When a dying millionaire hires Philip Marlowe to handle the blackmailer of one of his two troublesome daughters, Marlowe finds himself involved with more than extortion. Kidnapping, pornography, seduction, and murder are just a few of the complications he gets caught up in.
Men and Cartoons by Jonathan Letham - Couldn't pass up this and the next for a buck each.
“The Vision” is a story about drunken neighborhood parlor games, boys who dress up as superheroes, and the perils of snide curiosity.

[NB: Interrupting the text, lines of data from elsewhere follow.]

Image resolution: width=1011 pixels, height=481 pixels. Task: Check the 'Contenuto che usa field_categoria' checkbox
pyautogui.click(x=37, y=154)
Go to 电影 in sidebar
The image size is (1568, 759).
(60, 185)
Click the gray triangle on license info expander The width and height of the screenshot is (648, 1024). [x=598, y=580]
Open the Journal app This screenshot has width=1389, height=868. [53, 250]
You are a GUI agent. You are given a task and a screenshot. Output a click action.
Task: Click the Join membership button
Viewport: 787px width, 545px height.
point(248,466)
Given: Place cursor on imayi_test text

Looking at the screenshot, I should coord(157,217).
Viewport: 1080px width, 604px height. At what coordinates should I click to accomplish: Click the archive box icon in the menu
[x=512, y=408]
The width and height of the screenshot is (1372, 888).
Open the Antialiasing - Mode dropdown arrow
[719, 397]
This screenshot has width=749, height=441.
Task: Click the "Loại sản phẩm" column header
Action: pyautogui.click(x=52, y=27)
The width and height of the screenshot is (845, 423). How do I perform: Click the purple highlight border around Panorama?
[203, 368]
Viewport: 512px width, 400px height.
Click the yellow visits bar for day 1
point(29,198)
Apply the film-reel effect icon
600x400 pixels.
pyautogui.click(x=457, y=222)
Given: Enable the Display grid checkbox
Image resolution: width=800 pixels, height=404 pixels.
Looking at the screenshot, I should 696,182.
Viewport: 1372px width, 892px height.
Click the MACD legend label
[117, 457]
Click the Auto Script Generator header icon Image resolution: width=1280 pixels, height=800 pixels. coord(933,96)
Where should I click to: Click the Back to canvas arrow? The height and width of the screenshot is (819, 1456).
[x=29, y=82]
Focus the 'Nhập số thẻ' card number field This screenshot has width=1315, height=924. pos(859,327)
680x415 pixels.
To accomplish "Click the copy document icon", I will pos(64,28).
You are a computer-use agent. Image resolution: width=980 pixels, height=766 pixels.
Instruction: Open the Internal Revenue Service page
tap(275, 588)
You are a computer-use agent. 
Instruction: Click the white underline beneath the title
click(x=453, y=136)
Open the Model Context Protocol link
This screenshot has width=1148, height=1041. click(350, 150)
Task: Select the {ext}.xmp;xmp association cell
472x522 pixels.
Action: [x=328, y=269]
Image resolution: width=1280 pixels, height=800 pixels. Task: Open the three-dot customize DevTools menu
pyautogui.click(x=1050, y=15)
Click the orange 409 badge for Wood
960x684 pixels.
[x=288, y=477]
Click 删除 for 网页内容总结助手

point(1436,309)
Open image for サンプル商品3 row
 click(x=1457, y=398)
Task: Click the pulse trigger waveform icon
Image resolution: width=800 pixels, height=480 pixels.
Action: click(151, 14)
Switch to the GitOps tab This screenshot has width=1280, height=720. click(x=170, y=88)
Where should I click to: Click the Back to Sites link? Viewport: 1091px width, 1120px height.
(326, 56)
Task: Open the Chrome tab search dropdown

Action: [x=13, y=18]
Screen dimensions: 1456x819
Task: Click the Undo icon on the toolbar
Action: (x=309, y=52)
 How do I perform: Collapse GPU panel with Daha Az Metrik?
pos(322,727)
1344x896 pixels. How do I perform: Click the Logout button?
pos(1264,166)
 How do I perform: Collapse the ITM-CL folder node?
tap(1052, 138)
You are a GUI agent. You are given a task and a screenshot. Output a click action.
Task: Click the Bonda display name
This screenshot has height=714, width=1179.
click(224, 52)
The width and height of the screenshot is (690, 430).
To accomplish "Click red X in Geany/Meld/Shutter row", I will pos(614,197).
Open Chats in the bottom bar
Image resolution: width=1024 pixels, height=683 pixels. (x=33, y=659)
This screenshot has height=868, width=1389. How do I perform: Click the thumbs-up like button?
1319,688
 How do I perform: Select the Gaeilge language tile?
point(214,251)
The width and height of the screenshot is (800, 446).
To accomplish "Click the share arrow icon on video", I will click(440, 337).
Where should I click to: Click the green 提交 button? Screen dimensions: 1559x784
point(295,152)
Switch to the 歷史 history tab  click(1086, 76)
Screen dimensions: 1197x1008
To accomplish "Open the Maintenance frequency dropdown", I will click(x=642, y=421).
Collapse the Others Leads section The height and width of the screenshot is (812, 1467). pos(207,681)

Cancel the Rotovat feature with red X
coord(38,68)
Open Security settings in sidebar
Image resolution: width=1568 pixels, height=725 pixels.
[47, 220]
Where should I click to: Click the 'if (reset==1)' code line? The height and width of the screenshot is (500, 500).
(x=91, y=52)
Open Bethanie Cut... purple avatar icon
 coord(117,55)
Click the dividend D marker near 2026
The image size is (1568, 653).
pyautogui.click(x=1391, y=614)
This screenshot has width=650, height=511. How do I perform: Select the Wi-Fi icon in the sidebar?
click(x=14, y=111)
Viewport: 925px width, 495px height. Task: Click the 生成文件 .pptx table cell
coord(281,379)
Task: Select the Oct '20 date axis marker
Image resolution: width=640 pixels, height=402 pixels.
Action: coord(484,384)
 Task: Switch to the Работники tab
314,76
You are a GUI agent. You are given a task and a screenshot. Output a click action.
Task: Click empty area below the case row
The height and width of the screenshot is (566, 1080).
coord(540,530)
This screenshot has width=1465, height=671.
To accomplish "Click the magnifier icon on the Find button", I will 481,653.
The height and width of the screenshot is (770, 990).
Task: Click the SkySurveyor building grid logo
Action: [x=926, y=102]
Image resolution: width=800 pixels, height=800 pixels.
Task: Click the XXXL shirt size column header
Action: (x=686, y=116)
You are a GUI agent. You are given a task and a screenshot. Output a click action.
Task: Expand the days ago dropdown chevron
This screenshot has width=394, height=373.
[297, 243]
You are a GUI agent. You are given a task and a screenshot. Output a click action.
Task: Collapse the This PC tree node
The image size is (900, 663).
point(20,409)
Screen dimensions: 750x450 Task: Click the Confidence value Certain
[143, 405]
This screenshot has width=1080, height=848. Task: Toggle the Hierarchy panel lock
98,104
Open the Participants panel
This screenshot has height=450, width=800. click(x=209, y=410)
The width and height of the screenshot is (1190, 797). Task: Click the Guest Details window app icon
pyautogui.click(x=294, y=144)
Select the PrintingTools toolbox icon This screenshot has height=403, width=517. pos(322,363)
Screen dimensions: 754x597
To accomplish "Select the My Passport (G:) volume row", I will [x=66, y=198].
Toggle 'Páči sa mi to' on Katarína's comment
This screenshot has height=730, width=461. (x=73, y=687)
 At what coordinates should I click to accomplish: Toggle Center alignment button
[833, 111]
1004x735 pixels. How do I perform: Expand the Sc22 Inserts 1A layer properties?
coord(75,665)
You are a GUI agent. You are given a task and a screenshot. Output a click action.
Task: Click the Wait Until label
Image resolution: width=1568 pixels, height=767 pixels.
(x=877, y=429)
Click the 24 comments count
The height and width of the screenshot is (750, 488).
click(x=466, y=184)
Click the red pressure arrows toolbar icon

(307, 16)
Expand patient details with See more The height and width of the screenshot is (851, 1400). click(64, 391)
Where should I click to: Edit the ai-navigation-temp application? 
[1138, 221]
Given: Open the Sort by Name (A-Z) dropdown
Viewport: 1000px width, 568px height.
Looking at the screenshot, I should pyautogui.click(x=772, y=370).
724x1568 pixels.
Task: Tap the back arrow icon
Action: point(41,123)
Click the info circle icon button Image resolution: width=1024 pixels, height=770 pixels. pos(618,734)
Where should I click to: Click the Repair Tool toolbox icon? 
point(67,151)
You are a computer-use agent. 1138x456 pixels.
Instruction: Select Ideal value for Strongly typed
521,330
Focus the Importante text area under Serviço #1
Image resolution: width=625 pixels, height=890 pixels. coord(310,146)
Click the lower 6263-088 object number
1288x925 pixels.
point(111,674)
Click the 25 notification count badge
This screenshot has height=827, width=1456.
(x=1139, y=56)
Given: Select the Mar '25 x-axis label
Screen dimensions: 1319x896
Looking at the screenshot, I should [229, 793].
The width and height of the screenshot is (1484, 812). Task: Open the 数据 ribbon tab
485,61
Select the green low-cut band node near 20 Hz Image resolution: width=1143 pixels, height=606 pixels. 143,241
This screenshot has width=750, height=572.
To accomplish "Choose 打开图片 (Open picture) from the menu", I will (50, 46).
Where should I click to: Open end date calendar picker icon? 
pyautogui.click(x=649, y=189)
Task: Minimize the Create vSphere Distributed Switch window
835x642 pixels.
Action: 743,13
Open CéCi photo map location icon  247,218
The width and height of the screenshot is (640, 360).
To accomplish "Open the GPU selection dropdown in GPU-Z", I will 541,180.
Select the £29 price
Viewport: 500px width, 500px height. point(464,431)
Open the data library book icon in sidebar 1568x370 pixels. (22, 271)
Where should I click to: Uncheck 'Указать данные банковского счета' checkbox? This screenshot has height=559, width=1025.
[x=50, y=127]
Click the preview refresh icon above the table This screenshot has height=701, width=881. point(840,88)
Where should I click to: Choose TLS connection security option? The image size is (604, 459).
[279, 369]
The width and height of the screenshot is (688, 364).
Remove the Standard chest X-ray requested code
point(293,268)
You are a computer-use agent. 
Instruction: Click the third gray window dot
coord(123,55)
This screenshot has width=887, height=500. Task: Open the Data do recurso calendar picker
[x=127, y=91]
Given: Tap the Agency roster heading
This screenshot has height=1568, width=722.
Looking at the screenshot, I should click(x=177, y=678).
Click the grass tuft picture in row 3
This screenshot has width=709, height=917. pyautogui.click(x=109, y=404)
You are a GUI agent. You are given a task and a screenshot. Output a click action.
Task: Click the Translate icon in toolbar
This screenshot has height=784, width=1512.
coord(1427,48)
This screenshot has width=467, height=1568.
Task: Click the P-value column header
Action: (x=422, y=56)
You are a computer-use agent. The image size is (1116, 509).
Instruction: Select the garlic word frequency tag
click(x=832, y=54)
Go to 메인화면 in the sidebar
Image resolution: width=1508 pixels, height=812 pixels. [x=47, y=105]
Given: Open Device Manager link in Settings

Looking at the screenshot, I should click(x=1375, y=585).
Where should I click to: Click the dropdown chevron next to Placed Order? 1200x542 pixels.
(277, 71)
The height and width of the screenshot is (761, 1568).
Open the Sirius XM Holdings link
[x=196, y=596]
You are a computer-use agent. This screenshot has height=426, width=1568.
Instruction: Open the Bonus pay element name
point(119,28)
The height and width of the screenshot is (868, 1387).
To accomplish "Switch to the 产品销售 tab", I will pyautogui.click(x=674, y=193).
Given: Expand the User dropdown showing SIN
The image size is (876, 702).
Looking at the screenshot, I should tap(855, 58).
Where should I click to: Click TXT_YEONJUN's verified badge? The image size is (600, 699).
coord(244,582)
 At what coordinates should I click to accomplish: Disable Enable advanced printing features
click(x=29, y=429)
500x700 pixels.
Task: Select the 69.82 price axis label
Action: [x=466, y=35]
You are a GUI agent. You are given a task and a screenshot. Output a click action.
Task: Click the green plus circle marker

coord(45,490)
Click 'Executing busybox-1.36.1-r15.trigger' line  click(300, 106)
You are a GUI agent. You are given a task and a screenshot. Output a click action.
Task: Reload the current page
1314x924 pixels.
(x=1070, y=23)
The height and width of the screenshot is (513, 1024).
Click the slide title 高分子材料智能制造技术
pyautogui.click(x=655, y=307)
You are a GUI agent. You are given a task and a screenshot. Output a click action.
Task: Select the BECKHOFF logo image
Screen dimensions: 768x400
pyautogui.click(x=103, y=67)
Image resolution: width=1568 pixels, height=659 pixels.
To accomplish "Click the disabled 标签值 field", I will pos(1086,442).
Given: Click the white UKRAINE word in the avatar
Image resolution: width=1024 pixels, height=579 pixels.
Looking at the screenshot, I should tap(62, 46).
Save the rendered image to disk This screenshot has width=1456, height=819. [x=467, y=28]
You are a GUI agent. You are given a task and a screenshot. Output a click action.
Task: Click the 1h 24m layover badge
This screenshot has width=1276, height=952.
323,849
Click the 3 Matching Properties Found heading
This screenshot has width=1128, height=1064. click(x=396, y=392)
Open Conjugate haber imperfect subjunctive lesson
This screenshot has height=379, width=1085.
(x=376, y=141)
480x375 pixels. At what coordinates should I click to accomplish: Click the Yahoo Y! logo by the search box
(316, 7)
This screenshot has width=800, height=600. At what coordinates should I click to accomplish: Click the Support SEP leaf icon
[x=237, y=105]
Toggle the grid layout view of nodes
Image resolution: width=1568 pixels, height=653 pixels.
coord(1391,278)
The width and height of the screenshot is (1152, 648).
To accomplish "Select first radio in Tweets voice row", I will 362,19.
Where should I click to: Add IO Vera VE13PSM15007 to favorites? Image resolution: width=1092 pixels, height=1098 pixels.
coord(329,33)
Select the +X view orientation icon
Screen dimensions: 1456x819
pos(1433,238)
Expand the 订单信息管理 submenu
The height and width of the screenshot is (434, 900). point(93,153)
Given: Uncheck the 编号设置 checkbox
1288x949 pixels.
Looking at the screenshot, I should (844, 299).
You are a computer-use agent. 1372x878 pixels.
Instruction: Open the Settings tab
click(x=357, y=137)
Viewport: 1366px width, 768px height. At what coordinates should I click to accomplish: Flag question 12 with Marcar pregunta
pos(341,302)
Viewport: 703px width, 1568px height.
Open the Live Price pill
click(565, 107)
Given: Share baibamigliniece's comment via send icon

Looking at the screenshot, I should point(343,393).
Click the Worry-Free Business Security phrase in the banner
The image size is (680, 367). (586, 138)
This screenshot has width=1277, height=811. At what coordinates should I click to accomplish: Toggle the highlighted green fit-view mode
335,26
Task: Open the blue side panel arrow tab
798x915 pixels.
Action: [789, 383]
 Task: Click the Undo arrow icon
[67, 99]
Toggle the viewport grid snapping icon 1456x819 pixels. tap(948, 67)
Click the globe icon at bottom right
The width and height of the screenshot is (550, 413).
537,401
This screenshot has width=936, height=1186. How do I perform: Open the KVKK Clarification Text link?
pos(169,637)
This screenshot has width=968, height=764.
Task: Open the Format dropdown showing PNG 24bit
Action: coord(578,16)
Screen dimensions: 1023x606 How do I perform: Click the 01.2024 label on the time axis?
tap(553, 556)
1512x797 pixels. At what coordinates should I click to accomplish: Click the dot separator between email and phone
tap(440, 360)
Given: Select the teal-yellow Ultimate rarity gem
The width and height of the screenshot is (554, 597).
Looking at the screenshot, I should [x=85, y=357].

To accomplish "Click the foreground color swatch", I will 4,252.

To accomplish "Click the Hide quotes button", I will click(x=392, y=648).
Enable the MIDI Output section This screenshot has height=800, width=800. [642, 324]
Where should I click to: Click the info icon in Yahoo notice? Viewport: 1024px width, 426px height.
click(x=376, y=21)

“Access Fantasy” is part social satire, part weird detective story. Evoking Lethem’s earliest work, it conjures up a world divided between people who have apartments and people trapped in an endless traffic jam behind The One-Way Permeable Barrier.
“The Spray” is a simple story about how people in love deal with their past. A magical spray is involved.
“Vivian Relf” is a tour de force about loss. A man meets a woman at a party; they’re sure they’ve met before, but they haven’t. As the years progress this strangely haunting encounter comes to define the narrator’s life.
“The Dystopianist, Thinking of His Rival, Is Interrupted by a Knock on the Door” is a Borgesian tale that features suicidal sheep. (This story won a Pushcart Prize when first published in Conjunctions.)
“Super Goat Man” is a savagely funny exposé of the failures of the sixties baby boomers, and of their children.
The Fortress of Solitude by Jonathan Letham - This was the big find of the used book sale. It is a first printing, first edition hard cover of a book I've been meaning to read for years. It'll definitely be on my next vacation pile.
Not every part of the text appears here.